Zusammenfassung
In Prometheus begibt sich eine Expedition im Jahr 2093 auf eine Reise zu einem fernen Mond, um den Ursprung der Menschheit bei den „Konstrukteuren“ zu finden. Vor Ort entdeckt das Team unter der Leitung von Elizabeth Shaw jedoch keine friedlichen Schöpfer, sondern die Überreste einer biologischen Massenvernichtungswaffe. Während der Androide David eigene, moralisch fragwürdige Experimente mit einer mysteriösen schwarzen Flüssigkeit durchführt, gerät die Mission außer Kontrolle.
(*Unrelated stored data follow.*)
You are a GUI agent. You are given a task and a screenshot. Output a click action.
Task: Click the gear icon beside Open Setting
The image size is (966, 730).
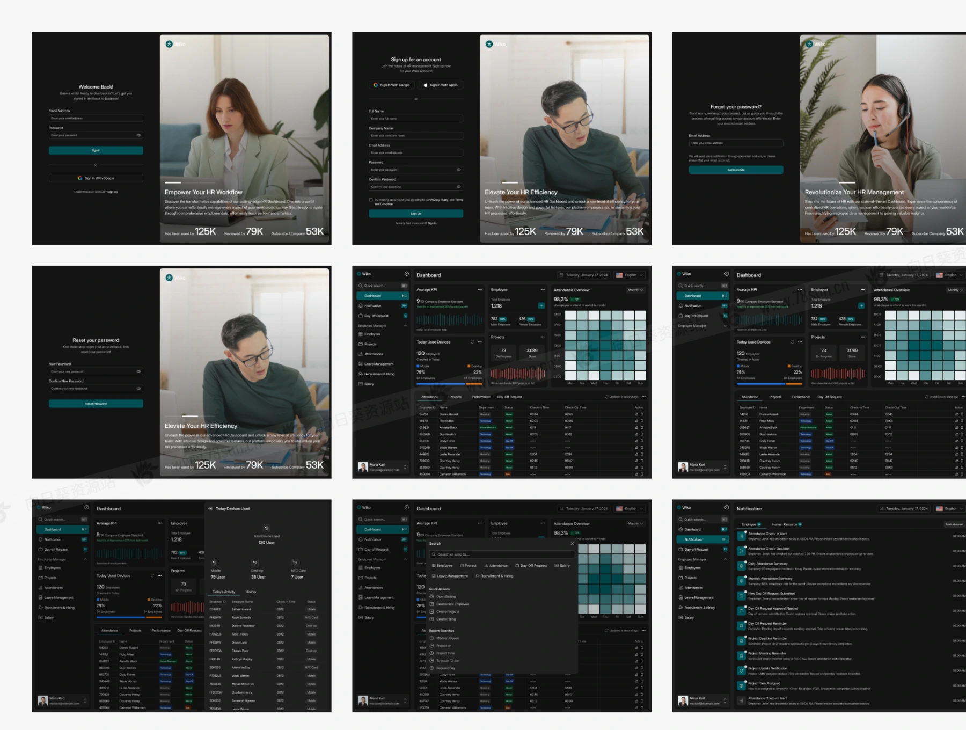(x=431, y=597)
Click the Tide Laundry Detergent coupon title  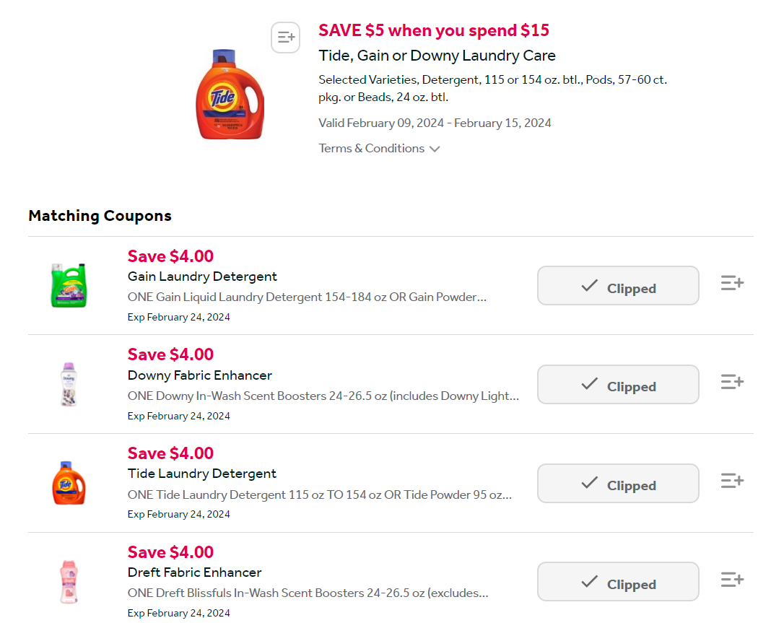202,474
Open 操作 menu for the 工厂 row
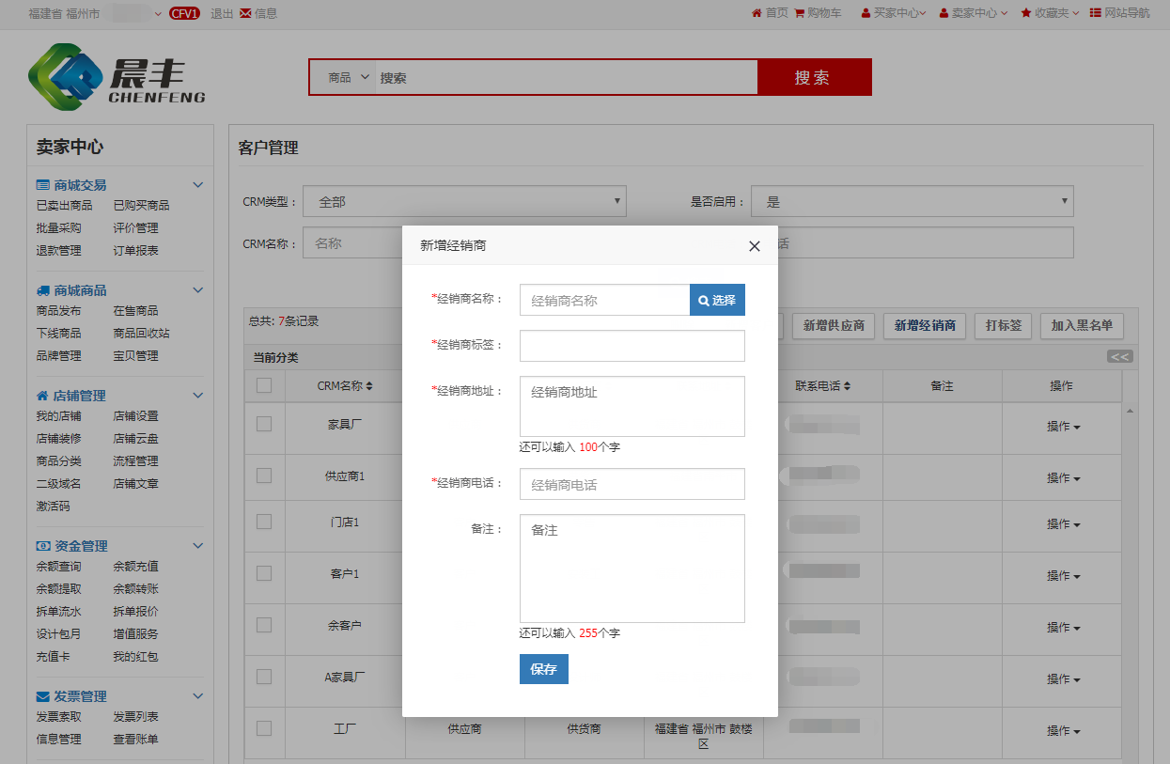 click(x=1063, y=731)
Die Forscher werden mit einer Bedrohung konfrontiert, die nicht nur ihr Leben, sondern die gesamte Existenz der Erde gefährdet. Am Ende bleibt nur die bittere Erkenntnis, dass die Schöpfer uns vernichten wollten, und Shaw macht sich auf die Suche nach dem „Warum“.
Mein Kommentar
Man darf nicht den Fehler machen, Prometheus mit den Vorgängern zu vergleichen. Er steht für sich selbst. Erst bei der dritten Sichtung erschlossen sich mir die Nuancen, die den Film letztlich doch sehenswert machen.